## SOURCE PASSAGE:
Hora D. Mishra, a Ph.D. student, and faculty member Xinyu Dai are lead authors of the paper, along with Christopher Kochanek and Kris Stanek at the Ohio State University and Ben Shappee at the University of Hawaii. The paper represents the findings of researchers from 12 different institutions who participated in a two-year collaborative project involving the collection of spectra or imaging data in different electromagnetic bands. The OU team led the effort in analyzing all the data collected from the collaboration and contributed primarily on the interpretation of the analysis results, assisted by OU graduate student Saloni Bhatiani and undergraduate students Cora DeFrancesco and John Cox who performed ancillary analyses to the project.

Blazars, explains Mishra, who also serves as president of Lunar Sooners, appear as parallel rays of light or particles, or jets, pointing to observers and radiating across all wavelengths of the electromagnetic spectrum. These jets span distances on the million light-year scales and are known to impact the evolution of the galaxy and galaxy cluster in which they reside via the radiation. These features make blazars ideal environments in which to study the physics of jets and their role in galaxy evolution.

## INFORMATION GIVEN:
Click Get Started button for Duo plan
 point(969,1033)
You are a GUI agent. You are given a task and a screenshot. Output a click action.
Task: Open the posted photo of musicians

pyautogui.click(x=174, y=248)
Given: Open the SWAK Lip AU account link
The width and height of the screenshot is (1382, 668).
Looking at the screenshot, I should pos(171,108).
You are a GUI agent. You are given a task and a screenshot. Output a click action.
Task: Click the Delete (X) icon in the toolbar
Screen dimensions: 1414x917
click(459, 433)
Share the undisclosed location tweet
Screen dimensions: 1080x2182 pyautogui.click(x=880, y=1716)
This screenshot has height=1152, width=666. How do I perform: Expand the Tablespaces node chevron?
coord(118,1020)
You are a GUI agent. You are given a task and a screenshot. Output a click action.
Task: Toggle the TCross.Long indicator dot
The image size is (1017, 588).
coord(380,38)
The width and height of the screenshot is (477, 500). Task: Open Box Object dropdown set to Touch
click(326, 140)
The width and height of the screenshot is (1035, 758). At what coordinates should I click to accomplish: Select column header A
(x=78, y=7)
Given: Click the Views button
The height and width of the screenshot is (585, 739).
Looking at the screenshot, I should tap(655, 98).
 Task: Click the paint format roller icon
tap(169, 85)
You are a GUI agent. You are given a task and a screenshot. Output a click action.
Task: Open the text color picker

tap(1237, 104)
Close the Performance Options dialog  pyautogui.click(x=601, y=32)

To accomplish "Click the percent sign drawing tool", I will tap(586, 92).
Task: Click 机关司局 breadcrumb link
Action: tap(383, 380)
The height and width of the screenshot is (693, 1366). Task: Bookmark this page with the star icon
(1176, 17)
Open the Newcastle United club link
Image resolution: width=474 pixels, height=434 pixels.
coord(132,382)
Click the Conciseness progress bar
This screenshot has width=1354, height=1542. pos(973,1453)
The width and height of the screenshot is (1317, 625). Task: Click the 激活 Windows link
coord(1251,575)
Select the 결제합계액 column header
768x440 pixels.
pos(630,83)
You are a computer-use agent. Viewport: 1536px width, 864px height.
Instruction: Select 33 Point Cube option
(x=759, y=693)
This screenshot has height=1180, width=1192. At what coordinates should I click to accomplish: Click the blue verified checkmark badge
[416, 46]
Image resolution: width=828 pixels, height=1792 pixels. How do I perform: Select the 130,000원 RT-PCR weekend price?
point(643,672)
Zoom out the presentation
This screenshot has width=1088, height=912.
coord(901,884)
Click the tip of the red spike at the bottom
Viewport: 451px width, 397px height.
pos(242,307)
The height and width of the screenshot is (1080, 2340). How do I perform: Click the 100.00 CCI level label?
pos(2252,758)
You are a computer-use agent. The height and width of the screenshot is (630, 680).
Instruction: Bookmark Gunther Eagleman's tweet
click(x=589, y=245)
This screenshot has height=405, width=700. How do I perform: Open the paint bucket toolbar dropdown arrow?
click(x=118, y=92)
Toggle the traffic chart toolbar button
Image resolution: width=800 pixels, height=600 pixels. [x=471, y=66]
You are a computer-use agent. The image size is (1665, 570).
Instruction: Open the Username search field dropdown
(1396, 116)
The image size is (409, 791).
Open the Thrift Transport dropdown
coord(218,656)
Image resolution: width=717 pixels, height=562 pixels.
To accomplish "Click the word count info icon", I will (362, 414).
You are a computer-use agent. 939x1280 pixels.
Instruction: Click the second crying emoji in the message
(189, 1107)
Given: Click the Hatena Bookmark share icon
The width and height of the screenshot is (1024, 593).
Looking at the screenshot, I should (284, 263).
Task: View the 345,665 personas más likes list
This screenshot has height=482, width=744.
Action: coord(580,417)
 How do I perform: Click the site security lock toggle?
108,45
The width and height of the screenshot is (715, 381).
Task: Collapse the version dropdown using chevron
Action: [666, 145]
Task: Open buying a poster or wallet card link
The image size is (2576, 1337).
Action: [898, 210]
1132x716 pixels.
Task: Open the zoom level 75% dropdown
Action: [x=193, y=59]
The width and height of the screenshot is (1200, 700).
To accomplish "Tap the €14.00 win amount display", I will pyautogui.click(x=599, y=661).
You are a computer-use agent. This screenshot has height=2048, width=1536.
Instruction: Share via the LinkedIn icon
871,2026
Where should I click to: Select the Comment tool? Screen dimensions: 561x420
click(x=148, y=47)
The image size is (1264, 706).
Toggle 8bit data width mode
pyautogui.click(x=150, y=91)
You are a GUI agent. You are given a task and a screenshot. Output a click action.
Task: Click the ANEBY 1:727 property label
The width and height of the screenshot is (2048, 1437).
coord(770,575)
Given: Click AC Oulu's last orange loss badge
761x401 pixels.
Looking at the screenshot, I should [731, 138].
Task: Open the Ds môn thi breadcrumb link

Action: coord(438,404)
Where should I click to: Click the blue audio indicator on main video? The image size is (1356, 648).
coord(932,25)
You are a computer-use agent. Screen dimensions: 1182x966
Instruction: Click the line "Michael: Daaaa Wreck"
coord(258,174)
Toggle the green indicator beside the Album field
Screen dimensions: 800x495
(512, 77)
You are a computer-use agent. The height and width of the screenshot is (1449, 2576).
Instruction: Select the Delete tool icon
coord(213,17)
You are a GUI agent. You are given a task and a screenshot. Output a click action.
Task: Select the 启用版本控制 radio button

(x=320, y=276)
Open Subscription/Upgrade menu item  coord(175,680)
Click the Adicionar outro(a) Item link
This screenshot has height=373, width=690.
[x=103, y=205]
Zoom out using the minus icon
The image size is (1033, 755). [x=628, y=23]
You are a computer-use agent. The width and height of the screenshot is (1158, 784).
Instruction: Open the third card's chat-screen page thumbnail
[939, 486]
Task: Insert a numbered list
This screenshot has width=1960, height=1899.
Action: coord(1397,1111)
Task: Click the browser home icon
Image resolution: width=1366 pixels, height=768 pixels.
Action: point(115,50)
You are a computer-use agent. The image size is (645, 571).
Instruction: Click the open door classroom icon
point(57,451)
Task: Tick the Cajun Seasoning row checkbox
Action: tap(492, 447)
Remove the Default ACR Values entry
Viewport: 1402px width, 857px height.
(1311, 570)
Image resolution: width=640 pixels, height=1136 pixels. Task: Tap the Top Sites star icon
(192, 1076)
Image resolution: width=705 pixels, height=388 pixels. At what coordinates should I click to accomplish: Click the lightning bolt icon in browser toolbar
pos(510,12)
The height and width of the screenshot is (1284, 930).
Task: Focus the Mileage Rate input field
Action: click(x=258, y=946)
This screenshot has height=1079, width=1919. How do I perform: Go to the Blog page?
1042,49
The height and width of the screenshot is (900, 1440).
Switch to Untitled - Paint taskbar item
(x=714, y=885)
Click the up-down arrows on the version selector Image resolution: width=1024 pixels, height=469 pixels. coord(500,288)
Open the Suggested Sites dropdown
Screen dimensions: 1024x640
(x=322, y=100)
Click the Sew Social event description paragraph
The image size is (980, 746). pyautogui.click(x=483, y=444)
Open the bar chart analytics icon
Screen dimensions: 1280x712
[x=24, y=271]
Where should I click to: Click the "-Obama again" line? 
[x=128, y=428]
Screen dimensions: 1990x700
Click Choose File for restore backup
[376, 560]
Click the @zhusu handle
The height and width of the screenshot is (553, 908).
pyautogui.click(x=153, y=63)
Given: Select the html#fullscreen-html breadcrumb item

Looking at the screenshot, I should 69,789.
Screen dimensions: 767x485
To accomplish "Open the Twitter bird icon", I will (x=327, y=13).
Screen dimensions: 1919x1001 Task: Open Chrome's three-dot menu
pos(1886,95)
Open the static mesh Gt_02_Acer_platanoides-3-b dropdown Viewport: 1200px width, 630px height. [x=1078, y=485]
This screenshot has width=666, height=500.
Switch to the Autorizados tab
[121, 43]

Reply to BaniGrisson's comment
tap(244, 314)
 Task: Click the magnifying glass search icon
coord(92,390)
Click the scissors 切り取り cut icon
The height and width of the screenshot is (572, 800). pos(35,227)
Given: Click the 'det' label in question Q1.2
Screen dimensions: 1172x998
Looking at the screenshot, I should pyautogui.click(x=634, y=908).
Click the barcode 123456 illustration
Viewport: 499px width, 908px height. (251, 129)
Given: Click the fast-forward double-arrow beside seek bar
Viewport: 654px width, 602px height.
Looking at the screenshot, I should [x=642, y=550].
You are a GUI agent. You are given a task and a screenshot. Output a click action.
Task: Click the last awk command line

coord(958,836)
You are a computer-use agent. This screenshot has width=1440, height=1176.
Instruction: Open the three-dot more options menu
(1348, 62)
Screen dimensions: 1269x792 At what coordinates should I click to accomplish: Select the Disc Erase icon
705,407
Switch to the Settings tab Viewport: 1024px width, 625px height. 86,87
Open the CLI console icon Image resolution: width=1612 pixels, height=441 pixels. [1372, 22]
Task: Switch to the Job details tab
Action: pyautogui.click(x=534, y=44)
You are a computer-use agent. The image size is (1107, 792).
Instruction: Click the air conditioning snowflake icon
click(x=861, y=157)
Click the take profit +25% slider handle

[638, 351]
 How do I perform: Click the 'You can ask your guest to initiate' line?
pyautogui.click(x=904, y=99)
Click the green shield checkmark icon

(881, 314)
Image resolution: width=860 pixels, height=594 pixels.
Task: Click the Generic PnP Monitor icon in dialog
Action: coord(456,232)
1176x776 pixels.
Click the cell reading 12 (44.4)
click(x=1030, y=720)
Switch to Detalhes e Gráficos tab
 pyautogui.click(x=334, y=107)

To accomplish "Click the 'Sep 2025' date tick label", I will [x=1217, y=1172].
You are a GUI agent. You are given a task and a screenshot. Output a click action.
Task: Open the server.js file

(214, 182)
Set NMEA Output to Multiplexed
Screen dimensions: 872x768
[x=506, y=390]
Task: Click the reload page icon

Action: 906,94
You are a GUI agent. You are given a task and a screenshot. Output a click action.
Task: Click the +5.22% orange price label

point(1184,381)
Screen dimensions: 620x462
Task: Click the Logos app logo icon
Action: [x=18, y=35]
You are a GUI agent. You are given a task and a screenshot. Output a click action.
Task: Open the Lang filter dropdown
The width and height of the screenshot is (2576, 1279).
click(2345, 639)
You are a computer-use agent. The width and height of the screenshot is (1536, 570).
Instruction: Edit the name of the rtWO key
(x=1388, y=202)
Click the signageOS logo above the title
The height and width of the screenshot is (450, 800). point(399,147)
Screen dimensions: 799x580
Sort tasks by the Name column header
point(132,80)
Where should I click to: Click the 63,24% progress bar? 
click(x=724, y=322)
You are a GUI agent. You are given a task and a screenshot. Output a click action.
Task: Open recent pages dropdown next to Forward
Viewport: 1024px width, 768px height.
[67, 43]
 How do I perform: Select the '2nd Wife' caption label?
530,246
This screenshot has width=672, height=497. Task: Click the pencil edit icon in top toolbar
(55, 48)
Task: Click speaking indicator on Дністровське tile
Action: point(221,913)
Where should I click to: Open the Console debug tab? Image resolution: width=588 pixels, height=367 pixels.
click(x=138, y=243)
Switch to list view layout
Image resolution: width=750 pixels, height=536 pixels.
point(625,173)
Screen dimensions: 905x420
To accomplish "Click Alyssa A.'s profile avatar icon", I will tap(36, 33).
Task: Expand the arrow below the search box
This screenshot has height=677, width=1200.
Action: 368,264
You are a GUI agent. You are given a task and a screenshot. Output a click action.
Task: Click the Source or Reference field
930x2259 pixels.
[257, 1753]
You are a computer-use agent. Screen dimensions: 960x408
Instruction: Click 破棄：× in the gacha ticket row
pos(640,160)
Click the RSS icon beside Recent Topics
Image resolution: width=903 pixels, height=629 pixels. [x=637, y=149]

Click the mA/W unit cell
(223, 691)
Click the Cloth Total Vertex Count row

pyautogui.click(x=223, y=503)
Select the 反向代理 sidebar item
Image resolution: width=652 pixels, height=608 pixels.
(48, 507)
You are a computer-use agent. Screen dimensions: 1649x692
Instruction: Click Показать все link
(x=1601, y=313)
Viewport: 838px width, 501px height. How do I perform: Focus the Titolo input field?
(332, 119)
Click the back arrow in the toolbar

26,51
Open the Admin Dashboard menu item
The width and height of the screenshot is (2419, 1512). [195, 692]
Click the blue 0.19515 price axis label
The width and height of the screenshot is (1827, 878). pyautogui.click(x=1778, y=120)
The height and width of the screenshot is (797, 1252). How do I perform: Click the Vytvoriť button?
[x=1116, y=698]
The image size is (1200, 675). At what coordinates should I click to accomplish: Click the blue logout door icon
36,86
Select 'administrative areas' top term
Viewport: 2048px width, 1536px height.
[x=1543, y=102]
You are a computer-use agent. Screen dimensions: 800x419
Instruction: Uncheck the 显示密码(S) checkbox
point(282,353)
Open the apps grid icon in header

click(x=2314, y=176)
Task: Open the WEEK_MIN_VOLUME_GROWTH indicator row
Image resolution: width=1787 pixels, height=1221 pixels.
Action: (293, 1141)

## WRITTEN INSTRUCTION:
Please copy everything in the passage on blazars from "Blazars, explains Mishra, who" down to "in galaxy evolution.", switching "jets" to "streams".

## OUTPUT OF THE TASK:
Blazars, explains Mishra, who also serves as president of Lunar Sooners, appear as parallel rays of light or particles, or streams, pointing to observers and radiating across all wavelengths of the electromagnetic spectrum. These streams span distances on the million light-year scales and are known to impact the evolution of the galaxy and galaxy cluster in which they reside via the radiation. These features make blazars ideal environments in which to study the physics of streams and their role in galaxy evolution.